Risiken und rechtliche Grauzonen
Trotz der Vorteile birgt die Nutzung von KI für sensible Informationen erhebliche Risiken. Eine KFF-Umfrage aus dem Jahr 2024 zur Gesundheitsdesinformation zeigte, dass 17 % der US-Erwachsenen mindestens einmal im Monat KI-Chatbots konsultieren, aber 56 % dieser Personen nicht von der Genauigkeit der Informationen überzeugt waren. Zudem besteht die Gefahr, dass Nutzer zu viele persönliche Details preisgeben. Die US-Datenschutzgesetze wie HIPAA, die vertrauliche Gesundheitsinformationen schützen, gelten nicht für KI-Produkte für Verbraucher. Beth McCormack, Dekanin der Vermont Law School, warnt davor, dass die Preisgabe zu vieler spezifischer Informationen in einem Chatbot den Schutz des Anwaltsgeheimnisses aufheben könnte.
OpenAI, der Entwickler von ChatGPT, sieht sich bereits mit mehreren Klagen konfrontiert, unter anderem in Kalifornien, wo Familien behaupten, dass ChatGPT-Antworten eine Rolle bei Selbstverletzungen und sogar Todesfällen spielten, insbesondere im Zusammenhang mit psychischen Gesundheitsthemen.
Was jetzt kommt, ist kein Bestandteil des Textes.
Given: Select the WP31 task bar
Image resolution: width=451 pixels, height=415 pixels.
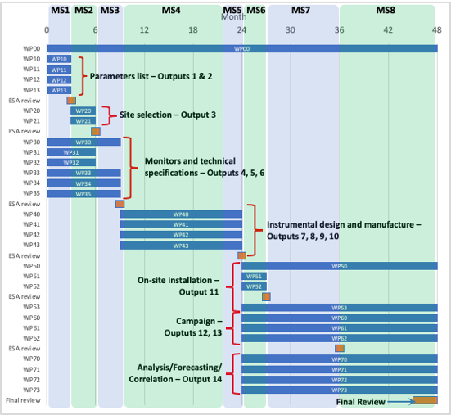Looking at the screenshot, I should point(71,152).
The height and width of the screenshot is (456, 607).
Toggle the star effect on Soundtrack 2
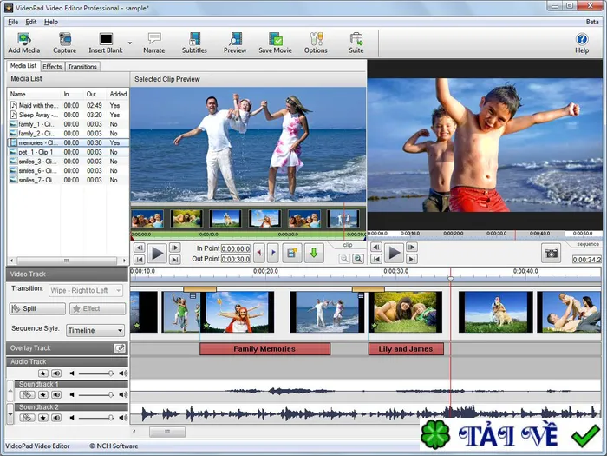tap(43, 418)
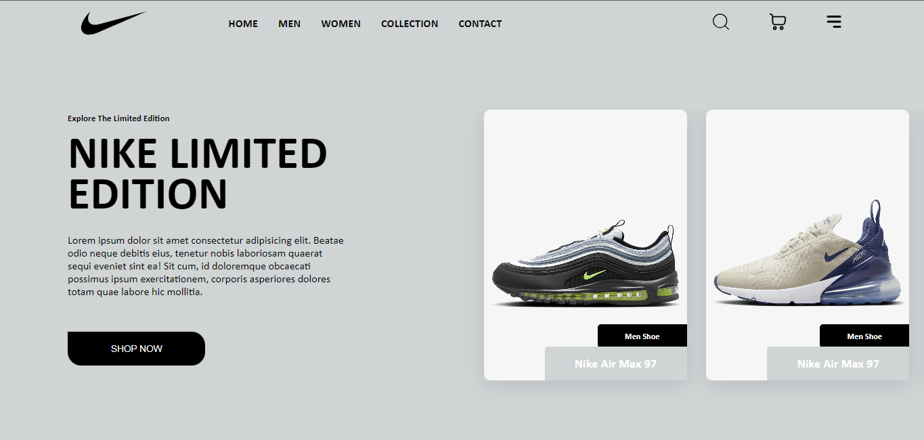Screen dimensions: 924x440
Task: Click Men Shoe tag on black sneaker card
Action: pyautogui.click(x=642, y=336)
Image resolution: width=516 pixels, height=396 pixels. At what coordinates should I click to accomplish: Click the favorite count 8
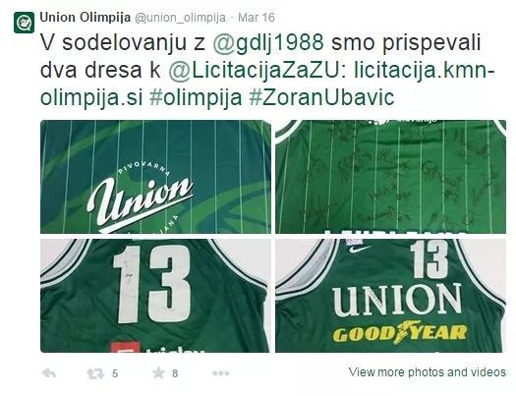175,373
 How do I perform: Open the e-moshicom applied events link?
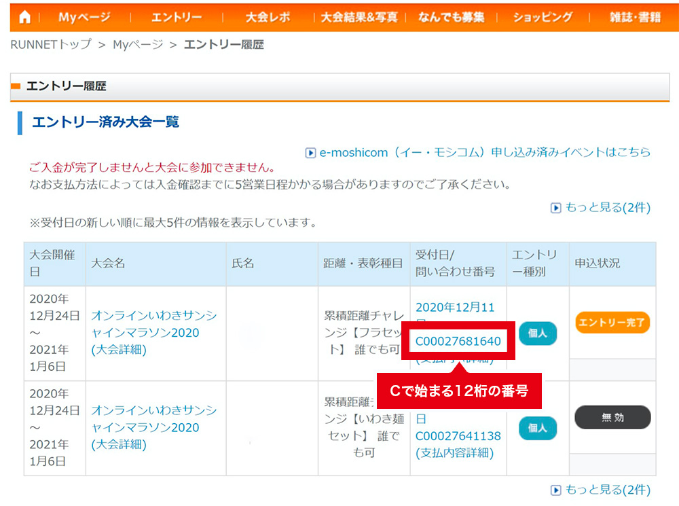(x=485, y=152)
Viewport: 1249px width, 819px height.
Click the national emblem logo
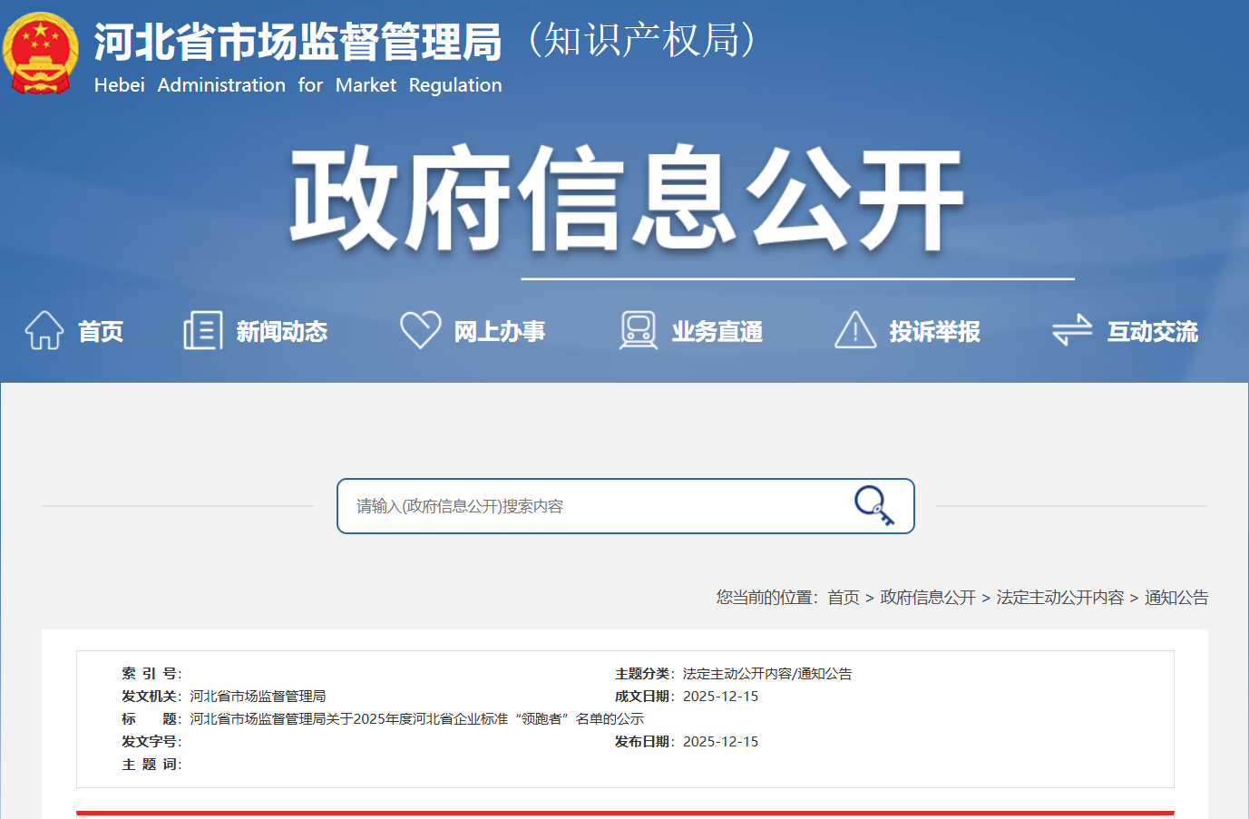point(41,53)
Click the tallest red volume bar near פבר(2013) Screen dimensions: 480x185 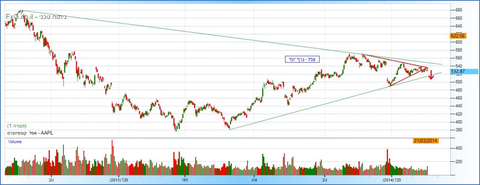[112, 157]
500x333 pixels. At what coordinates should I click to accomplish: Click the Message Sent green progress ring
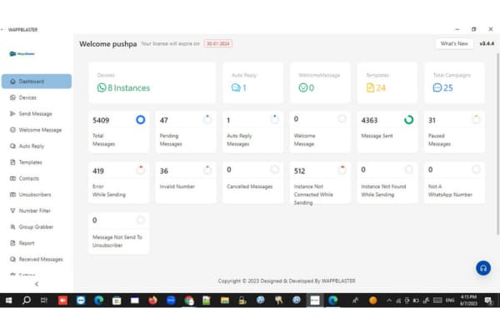[x=408, y=120]
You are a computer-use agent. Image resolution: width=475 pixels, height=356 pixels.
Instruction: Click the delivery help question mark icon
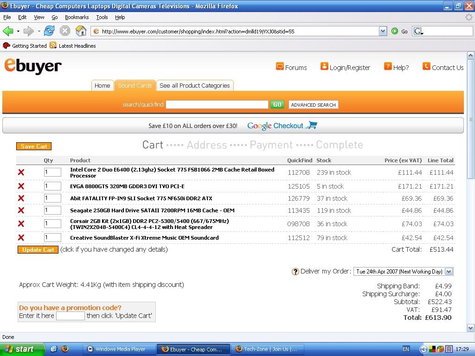point(295,272)
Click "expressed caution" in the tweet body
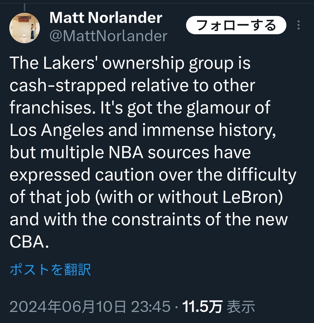Screen dimensions: 314x323 click(82, 175)
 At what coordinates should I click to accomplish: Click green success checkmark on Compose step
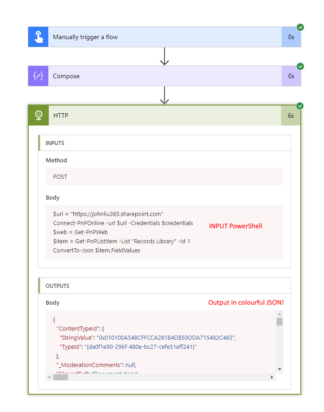[300, 66]
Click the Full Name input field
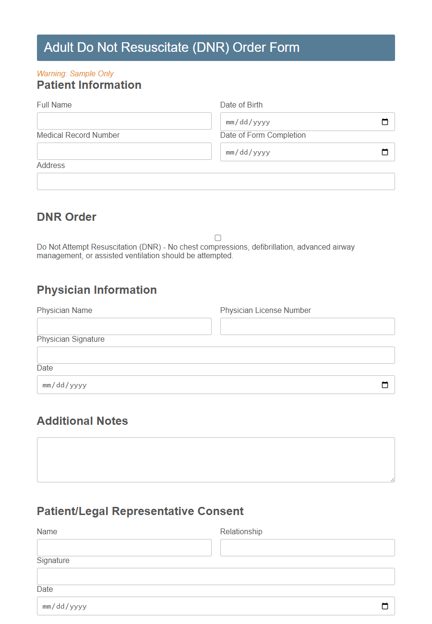The height and width of the screenshot is (624, 432). (124, 120)
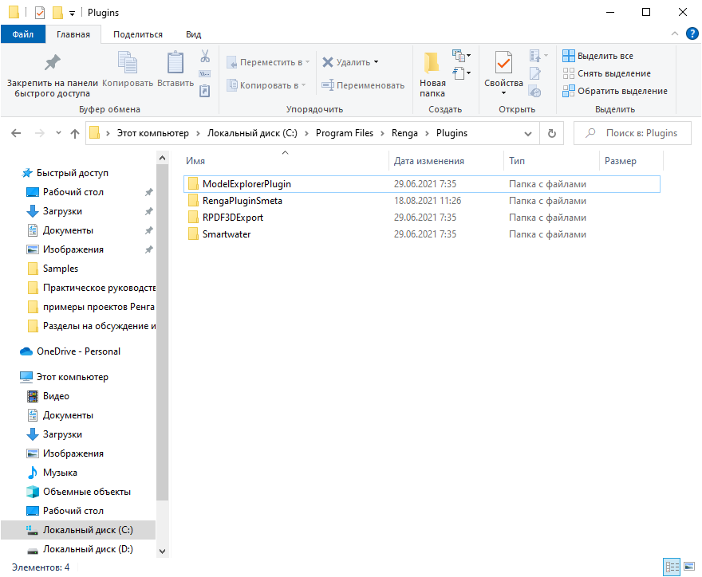Open Properties in the ribbon
This screenshot has width=702, height=577.
[x=503, y=64]

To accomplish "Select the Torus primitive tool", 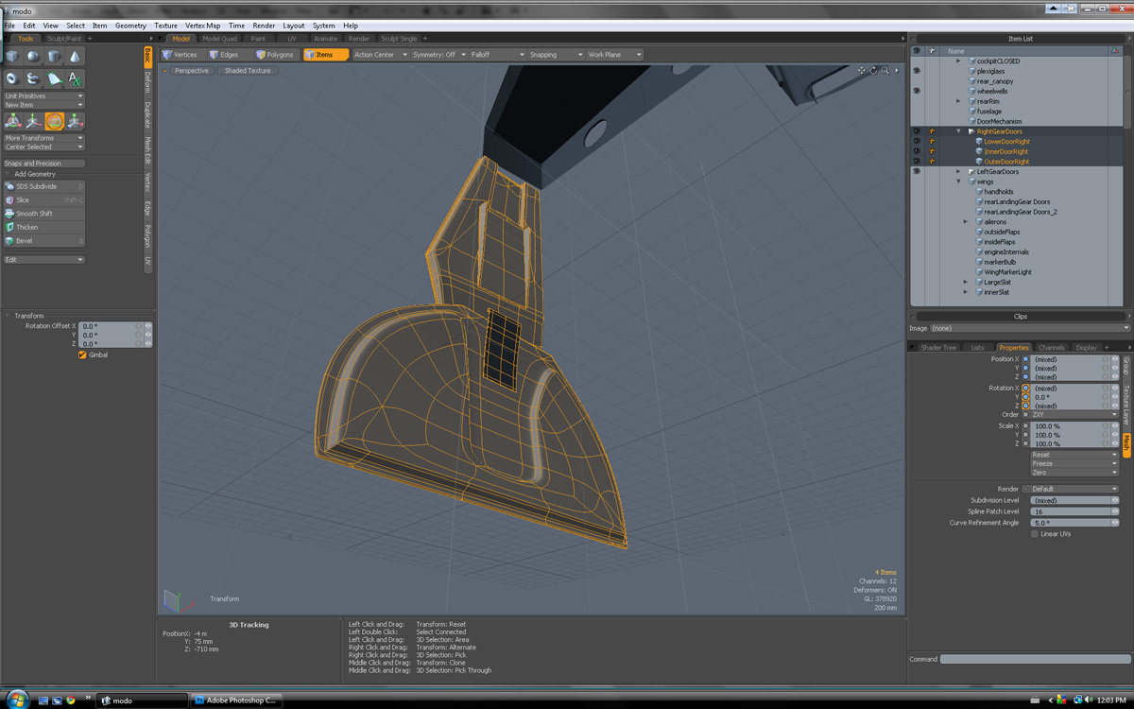I will click(x=13, y=79).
Gesetzgeber haben auf diese Lücke reagiert: Im Jahr 2025 wurden in 47 Bundesstaaten über 250 Gesetzesentwürfe zu KI im Gesundheitswesen eingebracht, von denen 33 in 21 Staaten Gesetz wurden. Kalifornien fordert beispielsweise klarere Offenlegungen beim Gespräch mit einem Bot und und stärkere Schutzmaßnahmen für Minderjährige. OpenAI selbst betont, dass ChatGPT nicht als Ersatz für Rechts- oder Medizinberatung gedacht ist, sondern als ergänzende Ressource. Das Unternehmen arbeitet daran, die Antworten seiner Modelle zu verbessern und persönliche Daten bei rechtlichen Anfragen zu schützen.
Die Zukunft der Mensch-KI-Kollaboration
Trotz der Herausforderungen stehen Fachleute der Nutzung generativer KI durch Patienten und Klienten nicht gänzlich ablehnend gegenüber. Angesichts von Ärztemangel und hohen Anwaltskosten macht KI zuvor unzugängliche rechtliche und medizinische Ratschläge verständlich und ohne Fachjargon zugänglich. Golnoush Goharzad, eine Anwältin für Personenschäden in Kalifornien, sieht KI als hilfreich für Menschen, die sich keine Anwaltskosten leisten können, etwa bei Räumungsklagen oder geringfügigen Forderungen.
Experten erkennen an, dass die "Chatbot-Fluttore" geöffnet sind und es zu spät ist, sich ihnen zu widersetzen. Stattdessen sehen sie Raum, Menschen bei der besten Nutzung dieser Tools zu beraten. Heidi Schrumpf, Direktorin für klinische Dienste bei Marvin Behavioral Health, ermutigt dazu, KI als Werkzeug in Behandlungspläne zu integrieren, warnt aber: "Es könnte schiefgehen, wenn wir nicht aufpassen." Für Fachleute ist es an der Zeit, davon auszugehen, dass KI "auch am Fall arbeitet" und die Interaktion mit ihr aktiv zu gestalten.